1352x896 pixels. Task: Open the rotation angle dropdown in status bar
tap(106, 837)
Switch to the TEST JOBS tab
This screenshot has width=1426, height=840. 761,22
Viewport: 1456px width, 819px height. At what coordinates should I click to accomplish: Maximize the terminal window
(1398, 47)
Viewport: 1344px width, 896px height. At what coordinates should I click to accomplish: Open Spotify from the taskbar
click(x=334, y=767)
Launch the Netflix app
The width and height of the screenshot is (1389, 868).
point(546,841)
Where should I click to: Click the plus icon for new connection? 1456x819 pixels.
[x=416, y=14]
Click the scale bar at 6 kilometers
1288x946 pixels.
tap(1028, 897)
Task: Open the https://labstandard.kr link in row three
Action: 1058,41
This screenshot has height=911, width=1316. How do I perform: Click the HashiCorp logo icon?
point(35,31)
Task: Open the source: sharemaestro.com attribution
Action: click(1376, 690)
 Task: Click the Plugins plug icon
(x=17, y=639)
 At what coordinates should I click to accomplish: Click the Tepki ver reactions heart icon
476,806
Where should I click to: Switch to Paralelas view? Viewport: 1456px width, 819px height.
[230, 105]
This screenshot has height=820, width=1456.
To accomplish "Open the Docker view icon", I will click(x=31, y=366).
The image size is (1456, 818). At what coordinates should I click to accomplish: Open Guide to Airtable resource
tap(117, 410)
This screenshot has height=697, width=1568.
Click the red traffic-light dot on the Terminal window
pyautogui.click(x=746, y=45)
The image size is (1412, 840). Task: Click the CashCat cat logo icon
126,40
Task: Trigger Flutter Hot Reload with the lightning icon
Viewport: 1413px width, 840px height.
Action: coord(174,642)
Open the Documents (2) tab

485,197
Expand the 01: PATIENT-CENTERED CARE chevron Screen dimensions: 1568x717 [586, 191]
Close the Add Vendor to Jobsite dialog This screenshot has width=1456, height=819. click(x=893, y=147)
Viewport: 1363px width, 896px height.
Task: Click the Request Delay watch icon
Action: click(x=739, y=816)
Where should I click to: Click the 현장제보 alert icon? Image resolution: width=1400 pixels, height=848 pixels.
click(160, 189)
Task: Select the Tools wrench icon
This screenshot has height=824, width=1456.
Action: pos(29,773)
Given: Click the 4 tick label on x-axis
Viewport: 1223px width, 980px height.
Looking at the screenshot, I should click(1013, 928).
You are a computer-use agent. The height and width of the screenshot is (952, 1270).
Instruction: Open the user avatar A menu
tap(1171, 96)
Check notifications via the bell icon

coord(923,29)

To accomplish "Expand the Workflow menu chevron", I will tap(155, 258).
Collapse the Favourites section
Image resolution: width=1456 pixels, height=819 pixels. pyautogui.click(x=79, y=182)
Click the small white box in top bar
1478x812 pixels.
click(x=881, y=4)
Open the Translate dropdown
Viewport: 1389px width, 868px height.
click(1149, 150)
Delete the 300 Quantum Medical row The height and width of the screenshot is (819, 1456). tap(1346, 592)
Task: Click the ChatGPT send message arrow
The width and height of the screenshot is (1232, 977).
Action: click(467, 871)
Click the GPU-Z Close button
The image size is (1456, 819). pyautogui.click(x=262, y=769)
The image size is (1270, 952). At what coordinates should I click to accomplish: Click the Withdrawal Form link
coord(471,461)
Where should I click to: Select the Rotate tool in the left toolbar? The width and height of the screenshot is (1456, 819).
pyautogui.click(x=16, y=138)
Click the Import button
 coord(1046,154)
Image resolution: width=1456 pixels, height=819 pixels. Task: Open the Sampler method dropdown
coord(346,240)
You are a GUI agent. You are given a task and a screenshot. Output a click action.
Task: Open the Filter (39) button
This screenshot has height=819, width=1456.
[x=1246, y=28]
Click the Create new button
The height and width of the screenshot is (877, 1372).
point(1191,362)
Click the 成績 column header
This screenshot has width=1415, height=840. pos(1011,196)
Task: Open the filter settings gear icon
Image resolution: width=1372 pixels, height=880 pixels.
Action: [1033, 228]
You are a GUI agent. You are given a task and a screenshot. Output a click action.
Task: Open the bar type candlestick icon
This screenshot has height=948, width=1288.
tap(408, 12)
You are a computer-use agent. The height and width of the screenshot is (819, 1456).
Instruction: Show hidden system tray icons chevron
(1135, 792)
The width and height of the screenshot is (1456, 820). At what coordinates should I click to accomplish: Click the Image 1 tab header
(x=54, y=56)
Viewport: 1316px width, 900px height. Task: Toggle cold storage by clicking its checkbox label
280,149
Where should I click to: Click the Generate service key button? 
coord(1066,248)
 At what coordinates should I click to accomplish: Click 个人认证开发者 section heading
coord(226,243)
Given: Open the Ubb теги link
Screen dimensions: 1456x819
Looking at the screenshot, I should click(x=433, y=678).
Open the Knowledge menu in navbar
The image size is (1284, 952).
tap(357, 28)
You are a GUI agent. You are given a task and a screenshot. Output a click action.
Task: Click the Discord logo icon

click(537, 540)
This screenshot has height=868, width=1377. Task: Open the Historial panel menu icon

**DESCRIPTION OF THE TASK:** Using the line that contains "The width and height of the screenshot is (1456, 820)." as the first, reproduce each line exactly through the last line of the listing.

**SOLUTION TO THE EXERCISE:**
The width and height of the screenshot is (1456, 820). At what coordinates should I click to accomplish: Click the Image 1 tab header
(x=54, y=56)
Viewport: 1316px width, 900px height. Task: Toggle cold storage by clicking its checkbox label
280,149
Where should I click to: Click the Generate service key button? 
coord(1066,248)
 At what coordinates should I click to accomplish: Click 个人认证开发者 section heading
coord(226,243)
Given: Open the Ubb теги link
Screen dimensions: 1456x819
Looking at the screenshot, I should click(x=433, y=678).
Open the Knowledge menu in navbar
The image size is (1284, 952).
tap(357, 28)
You are a GUI agent. You are given a task and a screenshot. Output a click action.
Task: Click the Discord logo icon

click(537, 540)
This screenshot has height=868, width=1377. Task: Open the Historial panel menu icon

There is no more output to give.